Dataset items:
------------------------------------------------------------
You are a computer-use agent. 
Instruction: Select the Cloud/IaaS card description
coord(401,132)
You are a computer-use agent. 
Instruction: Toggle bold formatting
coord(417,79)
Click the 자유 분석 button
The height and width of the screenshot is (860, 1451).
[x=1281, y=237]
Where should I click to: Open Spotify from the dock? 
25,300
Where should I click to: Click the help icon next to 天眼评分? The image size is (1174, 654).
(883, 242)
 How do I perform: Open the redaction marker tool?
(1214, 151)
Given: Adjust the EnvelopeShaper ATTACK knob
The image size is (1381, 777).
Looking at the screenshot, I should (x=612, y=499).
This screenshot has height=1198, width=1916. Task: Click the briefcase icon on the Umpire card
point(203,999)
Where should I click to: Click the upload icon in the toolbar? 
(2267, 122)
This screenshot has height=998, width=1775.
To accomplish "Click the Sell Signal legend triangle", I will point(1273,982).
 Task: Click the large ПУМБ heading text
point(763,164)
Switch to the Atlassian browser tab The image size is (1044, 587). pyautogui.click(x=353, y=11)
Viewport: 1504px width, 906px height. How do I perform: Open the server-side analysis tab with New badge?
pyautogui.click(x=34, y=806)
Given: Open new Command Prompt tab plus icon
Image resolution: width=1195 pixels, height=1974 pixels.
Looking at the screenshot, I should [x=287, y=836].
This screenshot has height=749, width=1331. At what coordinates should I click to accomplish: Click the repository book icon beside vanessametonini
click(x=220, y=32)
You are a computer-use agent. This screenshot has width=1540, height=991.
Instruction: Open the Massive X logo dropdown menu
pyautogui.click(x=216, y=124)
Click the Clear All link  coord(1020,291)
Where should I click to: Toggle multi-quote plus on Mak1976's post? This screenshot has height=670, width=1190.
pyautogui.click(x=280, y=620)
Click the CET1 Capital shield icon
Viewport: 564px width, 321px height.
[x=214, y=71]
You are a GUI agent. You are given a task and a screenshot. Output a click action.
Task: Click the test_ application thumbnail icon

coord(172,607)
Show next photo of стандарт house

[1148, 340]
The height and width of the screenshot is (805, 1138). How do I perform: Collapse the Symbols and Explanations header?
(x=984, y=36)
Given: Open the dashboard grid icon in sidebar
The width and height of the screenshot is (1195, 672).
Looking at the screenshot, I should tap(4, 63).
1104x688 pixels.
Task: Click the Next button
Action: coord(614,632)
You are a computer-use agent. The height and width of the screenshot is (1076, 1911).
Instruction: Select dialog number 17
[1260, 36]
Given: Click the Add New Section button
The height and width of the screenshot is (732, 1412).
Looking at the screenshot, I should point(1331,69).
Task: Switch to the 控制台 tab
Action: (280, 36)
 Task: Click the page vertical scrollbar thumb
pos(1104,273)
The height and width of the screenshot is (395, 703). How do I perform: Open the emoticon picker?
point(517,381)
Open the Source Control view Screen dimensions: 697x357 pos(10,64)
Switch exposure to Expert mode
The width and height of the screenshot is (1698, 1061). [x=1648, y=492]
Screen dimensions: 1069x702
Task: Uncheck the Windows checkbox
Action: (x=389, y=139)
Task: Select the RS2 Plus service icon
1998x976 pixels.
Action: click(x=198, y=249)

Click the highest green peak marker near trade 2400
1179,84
------------------------------------------------------------
Requirement: Those lines above that contain the string "computer" should be returned.

Solved exercise:
You are a computer-use agent. 
You are a computer-use agent. 
You are a computer-use agent. This screenshot has width=1540, height=991.
You are a computer-use agent. The height and width of the screenshot is (1076, 1911).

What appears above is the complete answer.